==== Given data ====

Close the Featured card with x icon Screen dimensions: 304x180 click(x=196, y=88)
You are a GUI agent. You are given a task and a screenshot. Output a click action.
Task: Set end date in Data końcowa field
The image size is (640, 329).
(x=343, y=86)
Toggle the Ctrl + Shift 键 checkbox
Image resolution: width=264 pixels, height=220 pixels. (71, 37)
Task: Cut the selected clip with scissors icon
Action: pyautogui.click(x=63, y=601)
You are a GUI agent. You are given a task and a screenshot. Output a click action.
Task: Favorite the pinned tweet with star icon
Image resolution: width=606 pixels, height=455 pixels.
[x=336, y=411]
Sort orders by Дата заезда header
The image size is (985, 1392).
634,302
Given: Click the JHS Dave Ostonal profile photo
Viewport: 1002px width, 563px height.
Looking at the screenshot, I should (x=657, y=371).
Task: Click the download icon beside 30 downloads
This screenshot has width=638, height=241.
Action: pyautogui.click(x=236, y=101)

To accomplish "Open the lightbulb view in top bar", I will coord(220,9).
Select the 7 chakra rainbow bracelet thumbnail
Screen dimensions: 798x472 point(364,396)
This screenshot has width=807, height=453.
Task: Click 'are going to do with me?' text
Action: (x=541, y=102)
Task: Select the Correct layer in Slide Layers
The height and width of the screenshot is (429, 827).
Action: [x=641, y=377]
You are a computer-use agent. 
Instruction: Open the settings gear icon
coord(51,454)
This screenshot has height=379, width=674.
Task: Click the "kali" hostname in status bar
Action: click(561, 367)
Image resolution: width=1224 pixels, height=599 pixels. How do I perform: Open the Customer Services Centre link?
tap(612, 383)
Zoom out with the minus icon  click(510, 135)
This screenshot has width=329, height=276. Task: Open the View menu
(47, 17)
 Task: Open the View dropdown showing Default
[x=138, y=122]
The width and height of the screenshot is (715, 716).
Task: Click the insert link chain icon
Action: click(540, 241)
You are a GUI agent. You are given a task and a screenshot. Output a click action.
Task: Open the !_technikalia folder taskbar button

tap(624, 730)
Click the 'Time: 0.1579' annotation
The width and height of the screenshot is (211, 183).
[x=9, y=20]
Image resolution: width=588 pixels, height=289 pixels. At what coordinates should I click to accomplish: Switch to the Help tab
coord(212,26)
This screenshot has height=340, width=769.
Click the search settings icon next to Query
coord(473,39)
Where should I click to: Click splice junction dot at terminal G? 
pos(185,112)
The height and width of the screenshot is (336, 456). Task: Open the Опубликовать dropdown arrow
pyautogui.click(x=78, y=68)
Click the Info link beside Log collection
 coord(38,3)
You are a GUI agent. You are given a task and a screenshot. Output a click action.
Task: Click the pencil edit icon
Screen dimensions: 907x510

====

Work order :: Set down only the line containing "Click the search settings icon next to Query" and the lines after it through the end, exactly as they appear above.

Reply to the task ::
Click the search settings icon next to Query
coord(473,39)
Where should I click to: Click splice junction dot at terminal G? 
pos(185,112)
The height and width of the screenshot is (336, 456). Task: Open the Опубликовать dropdown arrow
pyautogui.click(x=78, y=68)
Click the Info link beside Log collection
 coord(38,3)
You are a GUI agent. You are given a task and a screenshot. Output a click action.
Task: Click the pencil edit icon
Screen dimensions: 907x510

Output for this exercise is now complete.